夏枯れ相場を吹き飛ばしたサプライズ

春(4月)以来、しばらく上値の重い展開が続いていたビットコイン。しかし、足元で一気に75,000ドルを突破し、市場に再び強気ムードが戻ってきました。この急騰は単なる気まぐれか、それとも本格的なトレンドの再開か?わかりやすく解説します。
そもそも今回の急騰はなにが凄かったのか?

今回のビットコイン急騰がどれほど異常事態だったのか。一言で言えば
「夏枯れ相場を完全に粉砕した、歴史的なロケット弾」でした。
それまでの仮想通貨市場は、数週間にわたって狭いレンジ内での値動きが続き、ボラティリティ(価格変動)も低下しがちな退屈な相場が続いていました。
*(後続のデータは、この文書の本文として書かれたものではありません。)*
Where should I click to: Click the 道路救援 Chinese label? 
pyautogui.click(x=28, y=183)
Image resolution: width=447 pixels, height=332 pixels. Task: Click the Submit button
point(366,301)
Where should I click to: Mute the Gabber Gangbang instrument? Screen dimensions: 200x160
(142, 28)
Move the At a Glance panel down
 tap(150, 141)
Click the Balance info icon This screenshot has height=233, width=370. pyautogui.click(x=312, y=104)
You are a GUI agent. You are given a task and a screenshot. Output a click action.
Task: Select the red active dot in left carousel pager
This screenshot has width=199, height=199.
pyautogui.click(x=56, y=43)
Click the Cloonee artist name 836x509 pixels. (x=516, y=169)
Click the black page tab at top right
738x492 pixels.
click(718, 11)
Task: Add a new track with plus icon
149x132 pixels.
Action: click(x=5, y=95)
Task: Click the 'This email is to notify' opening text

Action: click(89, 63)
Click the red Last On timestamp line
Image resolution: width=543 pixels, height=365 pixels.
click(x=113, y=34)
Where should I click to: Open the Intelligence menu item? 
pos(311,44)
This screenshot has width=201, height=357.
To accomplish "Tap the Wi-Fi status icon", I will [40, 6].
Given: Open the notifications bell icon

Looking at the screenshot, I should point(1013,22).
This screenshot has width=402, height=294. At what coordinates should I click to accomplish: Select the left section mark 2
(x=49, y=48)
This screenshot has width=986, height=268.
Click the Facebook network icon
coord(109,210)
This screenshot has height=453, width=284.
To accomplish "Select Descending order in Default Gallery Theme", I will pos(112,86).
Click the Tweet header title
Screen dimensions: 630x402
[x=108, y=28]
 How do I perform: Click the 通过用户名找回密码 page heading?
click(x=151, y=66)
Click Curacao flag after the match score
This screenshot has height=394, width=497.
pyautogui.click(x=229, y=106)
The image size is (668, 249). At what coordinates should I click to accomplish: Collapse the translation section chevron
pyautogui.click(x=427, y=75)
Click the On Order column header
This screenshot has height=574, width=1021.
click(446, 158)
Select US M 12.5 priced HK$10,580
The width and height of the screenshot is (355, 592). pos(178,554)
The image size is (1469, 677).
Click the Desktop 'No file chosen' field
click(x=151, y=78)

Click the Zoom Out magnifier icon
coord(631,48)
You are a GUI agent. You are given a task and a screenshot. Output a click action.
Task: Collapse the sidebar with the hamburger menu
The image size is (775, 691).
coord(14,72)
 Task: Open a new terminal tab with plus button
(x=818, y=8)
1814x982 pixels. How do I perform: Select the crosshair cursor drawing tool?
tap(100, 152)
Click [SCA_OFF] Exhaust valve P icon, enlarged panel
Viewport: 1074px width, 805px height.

しかし、そこから一気に4月以来となる75,000ドル台へと急回復。
市場の度肝を抜いたのは、その「上昇のスピード」と「裏で起きた清算劇の規模」です。
デリバティブ市場では、下落を見込んでいた売り手(ショートポジション)のロスカットが連鎖。
わずか数日間の間に、市場全体では約27億ドル(ビットコイン単体で約17億ドル)を超える歴史的なショートスクイーズ(強制清算の連鎖)が発生しました。
結論:今回の急騰を引き起こした「3つの要因」

今回の75,000ドル台乗せは、偶然の産物ではありません。
市場の裏側では、
- 「マクロ経済のサプライズ」
- 「需給の歪み」
- 「機関投資家の地力」
という3つの強力な要因が綺麗に噛み合っていました。
一つずつ、その中身を紐解いていきましょう。
要因①:米財務省による「国債買い戻し倍増」という隠し球
今回の上げの一番の火付け役となったのが、米財務省による市場介入のニュースです。
米財務省が長期国債の流動性支援買い入れの枠を大幅に引き上げると電撃発表。
これが市場で「実質的な量的緩和(QEライト)だ!」と好意的に受け止められました。
市場の流動性アップへの期待から金利が低下し、法定通貨の目減りに対するヘッジとして、ビットコインなどの「代替資産」へ一気に資金が流れ込む引き金となりました。
要因②:総崩れとなった「過去最大級のショート清算」
マクロの好材料で火がついた相場を、文字通り“ロケット級”に押し上げたのがデリバティブ市場の需給バランスです。
夏枯れ相場の中で「そろそろ下がるだろう」と高をくくっていた大量の売り手(ショートポジション)の存在がアダとなりました。
価格がじわじわと切り上がる中でロスカットの価格帯に到達し、数日間のうちに数十億ドル規模の強制清算(ショートスクイーズ)が連鎖。
「買い戻さざるを得ない買い」がさらなる買いを呼ぶ反射的なループが起き、売り方のエネルギーが完璧に焼き払われました。
要因③:底堅い現物買いと機関投資家のスタンス
先物市場のドタバタだけでなく、相場全体の「地力の強さ」も見逃せません。
米国の現物ビットコインETFへの継続的な資金流入やワシントンでの規制まわりの思惑など、足元では機関投資家や大口の「現物買い」のベースがしっかりと敷かれていました。
つまり、
「もともと下値を支える買い手がいたところに、サプライズの金融ニュースが飛び出し、調子に乗っていたショート勢が完膚なきまでに踏み上げられた」
というのが、今回の急騰の正体です。
まとめ:ここから最高値(ATH)を狙えるか?今後の注目ポイント

4月以来となる75,000ドル台乗せを達成し、一気に市場の空気を塗り替えた今回のビットコイン急騰劇。
「夏枯れ相場なんてどこへやら」と言わんばかりの強さを見せつけましたが、ここからの動きはどうなるのでしょうか?
上値の軽さは強み
今回の急騰で大量のショート勢が焼き払われたため、需給面での上値の重しが一段と軽くなりました。
短期的な利確・調整には注意
とはいえ、短期間で一気に駆け上がった反動による利益確定売り(利確)や、高値圏での値固めが挟まる可能性には注意が必要です。
「夏枯れ」を吹き飛ばしたこのエネルギーが、秋の相場に向けてさらに過去最高値(ATH)の更新へと繋がっていくのか――。
しばらくはボラティリティの高い熱い相場から目が離せません!
追記
筆者は今回の急騰で約1年ぶりに暗号資産の損益額がプラスへと転じました。
これからも本気でガチホしていきますので一緒に頑張っていきましょう。